Return the Dividend
The author argues Adobe and PayPal would see stock price benefits and higher fair value if they switched from buybacks to dividends.
- Switching from buybacks to dividends lowers asset duration and risk.
- Lower risk and duration should raise the fair value and benefit stock prices.
I believe that there's a compelling case to be made that if companies like Adobe or Paypal were to switch to dividends, away from buybacks, their stock prices would benefit.
This has to do with the terminal nature of buybacks. Making the switch to dividends lowers the duration of the asset, lowers risk, which should raise the fair value of the asset.
Curious what you guys think.
That may be true. Much more expensive to short. That being said, the management and the board are confident in the future of the business, buyback are FAR more accretive. Then in five years after buying back 50% of the shares outstanding you can pay a dividend.
Very true! Absolutely agree that the true risk could be way overstated based on perception.

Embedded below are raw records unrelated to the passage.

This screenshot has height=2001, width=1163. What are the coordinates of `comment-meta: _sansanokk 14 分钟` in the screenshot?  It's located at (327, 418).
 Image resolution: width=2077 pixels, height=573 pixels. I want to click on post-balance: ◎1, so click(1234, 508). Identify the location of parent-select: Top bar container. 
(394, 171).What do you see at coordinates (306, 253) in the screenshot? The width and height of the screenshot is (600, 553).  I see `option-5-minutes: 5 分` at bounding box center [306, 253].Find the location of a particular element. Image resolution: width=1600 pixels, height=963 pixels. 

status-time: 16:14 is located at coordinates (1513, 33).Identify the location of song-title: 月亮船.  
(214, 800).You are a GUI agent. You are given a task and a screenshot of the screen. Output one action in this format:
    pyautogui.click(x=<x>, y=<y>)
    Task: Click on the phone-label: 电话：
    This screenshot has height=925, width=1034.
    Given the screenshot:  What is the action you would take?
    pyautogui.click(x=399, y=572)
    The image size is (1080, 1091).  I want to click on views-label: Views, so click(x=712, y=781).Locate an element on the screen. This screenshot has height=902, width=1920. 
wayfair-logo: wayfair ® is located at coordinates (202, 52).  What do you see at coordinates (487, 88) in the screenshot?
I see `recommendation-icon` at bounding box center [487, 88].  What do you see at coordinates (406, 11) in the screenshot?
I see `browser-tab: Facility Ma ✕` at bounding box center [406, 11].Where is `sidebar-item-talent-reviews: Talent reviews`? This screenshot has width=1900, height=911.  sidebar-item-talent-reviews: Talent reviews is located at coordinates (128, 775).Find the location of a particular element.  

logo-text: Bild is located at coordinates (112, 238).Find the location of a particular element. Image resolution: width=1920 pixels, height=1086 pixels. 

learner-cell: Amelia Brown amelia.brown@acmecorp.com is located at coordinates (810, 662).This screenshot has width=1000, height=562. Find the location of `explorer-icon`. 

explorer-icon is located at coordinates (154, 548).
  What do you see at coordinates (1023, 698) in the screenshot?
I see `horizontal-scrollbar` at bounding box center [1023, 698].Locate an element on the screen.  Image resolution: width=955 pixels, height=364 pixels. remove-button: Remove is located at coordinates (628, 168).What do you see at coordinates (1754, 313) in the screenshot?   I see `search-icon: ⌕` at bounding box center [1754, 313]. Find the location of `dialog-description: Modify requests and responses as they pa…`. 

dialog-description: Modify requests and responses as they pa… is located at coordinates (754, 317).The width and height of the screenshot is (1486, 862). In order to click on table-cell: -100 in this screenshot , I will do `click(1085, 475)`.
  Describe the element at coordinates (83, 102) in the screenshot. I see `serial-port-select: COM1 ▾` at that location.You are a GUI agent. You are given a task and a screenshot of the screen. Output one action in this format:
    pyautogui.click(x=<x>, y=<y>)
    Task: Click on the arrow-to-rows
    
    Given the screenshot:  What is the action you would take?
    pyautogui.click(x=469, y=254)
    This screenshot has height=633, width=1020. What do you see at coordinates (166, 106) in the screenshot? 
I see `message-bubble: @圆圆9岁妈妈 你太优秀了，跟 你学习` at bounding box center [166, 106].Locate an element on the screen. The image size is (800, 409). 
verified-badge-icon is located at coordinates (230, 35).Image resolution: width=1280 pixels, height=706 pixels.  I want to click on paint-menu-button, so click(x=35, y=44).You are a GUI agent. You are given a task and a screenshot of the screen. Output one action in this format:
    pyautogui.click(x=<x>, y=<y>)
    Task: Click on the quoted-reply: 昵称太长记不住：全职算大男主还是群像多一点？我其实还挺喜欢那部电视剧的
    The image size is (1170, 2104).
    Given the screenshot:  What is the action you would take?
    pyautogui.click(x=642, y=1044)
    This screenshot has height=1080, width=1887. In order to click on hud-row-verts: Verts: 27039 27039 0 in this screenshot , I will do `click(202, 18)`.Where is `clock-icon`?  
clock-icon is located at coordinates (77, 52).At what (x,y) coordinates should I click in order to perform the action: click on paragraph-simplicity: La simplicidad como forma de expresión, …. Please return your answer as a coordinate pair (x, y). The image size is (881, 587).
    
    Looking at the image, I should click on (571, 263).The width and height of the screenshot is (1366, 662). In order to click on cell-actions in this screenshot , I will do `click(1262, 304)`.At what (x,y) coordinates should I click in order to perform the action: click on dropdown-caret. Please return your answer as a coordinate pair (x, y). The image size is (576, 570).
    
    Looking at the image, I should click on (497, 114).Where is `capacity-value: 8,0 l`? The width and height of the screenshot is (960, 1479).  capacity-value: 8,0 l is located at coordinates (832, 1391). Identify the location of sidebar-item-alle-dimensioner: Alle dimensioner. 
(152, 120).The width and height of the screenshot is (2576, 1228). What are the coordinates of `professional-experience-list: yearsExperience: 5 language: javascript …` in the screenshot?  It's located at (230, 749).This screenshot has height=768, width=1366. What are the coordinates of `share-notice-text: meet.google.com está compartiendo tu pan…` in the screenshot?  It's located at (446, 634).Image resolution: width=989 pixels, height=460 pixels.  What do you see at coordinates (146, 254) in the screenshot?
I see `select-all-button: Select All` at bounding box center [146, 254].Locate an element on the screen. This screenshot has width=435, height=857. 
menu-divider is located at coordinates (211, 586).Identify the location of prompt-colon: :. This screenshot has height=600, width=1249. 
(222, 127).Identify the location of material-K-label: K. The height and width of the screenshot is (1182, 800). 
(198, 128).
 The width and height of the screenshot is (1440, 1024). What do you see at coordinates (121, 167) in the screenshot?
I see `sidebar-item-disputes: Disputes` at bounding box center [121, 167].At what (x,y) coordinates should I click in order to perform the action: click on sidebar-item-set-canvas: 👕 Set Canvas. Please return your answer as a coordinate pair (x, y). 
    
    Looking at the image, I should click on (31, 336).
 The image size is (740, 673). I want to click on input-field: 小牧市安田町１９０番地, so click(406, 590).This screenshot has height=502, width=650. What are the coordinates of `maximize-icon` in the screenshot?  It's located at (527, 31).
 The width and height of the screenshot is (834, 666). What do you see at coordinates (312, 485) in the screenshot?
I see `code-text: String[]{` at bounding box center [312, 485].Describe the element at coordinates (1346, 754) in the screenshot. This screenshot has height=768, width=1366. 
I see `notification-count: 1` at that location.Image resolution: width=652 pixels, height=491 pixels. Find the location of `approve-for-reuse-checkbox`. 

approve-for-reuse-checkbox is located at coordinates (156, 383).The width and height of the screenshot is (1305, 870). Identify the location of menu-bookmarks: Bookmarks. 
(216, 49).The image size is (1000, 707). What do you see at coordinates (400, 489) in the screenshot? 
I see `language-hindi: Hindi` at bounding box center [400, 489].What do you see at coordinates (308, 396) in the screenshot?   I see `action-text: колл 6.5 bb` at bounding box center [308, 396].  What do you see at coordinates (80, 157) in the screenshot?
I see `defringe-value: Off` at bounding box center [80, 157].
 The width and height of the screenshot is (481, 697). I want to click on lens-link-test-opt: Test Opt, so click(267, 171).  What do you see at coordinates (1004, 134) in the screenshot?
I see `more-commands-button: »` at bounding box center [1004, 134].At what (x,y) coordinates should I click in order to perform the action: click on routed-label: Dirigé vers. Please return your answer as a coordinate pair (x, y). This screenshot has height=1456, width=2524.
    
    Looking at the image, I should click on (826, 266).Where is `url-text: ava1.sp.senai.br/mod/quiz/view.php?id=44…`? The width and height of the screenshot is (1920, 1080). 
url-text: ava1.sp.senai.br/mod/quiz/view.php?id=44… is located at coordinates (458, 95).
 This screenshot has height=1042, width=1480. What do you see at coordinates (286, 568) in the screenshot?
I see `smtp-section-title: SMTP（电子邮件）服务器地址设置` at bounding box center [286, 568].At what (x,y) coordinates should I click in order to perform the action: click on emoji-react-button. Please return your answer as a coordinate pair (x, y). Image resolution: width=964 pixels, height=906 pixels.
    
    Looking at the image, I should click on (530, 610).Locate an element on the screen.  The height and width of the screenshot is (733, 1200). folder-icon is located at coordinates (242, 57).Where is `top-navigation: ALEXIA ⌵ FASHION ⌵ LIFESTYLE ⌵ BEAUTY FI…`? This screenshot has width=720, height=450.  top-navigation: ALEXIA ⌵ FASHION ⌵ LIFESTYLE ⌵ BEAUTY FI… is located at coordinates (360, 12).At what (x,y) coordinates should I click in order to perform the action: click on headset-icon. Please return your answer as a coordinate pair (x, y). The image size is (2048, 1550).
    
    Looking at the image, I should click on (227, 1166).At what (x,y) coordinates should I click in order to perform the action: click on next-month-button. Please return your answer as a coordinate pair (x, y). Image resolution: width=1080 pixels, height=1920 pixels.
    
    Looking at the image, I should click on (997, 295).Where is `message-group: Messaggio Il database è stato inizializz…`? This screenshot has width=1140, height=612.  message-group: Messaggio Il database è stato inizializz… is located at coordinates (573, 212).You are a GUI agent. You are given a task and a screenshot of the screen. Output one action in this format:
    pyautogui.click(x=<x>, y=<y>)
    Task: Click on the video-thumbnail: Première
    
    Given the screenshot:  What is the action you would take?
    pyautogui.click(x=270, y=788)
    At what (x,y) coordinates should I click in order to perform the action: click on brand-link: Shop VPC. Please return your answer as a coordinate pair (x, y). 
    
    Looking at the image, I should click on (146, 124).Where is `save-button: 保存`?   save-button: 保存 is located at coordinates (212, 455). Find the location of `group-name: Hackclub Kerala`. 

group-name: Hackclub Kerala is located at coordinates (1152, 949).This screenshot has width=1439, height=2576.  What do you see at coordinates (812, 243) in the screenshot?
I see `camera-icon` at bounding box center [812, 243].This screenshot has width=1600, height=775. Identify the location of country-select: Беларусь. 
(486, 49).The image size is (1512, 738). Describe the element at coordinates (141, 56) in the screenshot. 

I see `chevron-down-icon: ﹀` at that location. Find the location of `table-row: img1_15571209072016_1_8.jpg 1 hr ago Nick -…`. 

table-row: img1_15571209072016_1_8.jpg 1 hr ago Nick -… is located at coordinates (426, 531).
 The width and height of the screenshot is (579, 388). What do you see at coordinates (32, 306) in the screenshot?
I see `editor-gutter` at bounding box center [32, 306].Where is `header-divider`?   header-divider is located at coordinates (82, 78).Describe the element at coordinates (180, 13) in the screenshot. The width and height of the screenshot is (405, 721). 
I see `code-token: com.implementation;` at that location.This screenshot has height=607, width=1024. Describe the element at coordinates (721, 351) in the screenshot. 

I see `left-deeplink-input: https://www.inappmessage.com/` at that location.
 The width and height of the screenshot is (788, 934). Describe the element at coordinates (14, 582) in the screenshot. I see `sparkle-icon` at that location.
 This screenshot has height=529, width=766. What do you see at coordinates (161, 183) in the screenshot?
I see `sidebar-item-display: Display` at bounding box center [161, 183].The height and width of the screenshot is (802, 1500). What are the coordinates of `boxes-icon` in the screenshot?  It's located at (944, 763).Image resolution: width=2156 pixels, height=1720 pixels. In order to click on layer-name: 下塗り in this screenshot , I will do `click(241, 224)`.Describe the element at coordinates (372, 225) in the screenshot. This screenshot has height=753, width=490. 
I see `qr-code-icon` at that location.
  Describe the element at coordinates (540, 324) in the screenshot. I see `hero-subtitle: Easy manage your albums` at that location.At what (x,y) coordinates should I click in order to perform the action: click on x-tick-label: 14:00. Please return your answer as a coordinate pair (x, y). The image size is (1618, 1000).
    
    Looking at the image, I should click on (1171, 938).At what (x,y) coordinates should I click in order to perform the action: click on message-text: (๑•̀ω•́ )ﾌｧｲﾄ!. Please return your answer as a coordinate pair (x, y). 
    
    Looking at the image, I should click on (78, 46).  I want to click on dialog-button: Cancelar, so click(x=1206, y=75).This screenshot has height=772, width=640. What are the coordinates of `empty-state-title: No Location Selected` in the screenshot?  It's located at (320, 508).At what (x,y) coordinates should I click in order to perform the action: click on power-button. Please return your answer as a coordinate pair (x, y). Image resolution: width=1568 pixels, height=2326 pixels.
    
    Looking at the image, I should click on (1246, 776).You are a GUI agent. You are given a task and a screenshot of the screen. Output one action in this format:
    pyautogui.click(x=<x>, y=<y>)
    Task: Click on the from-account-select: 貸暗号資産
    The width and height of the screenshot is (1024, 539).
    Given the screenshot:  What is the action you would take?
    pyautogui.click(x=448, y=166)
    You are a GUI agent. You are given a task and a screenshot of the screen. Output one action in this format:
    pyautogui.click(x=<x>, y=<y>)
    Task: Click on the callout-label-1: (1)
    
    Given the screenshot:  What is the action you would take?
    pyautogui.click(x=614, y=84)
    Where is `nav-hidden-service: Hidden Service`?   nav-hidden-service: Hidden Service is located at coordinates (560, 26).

That said, I think id be way more inclined to own Adobe (for instance) if I 'knew' that I'd get 50% of my money back in the next 5 years vs hoping the business still looks resilient heading into years 6 through 10.
From the enterprise perspective - I’m sure they’d prefer their shareholders be the long term holders that look to minimize tax expense.
From the individual investor perspective - I agree, I’d appreciate if my holdings would return concrete value every quarter.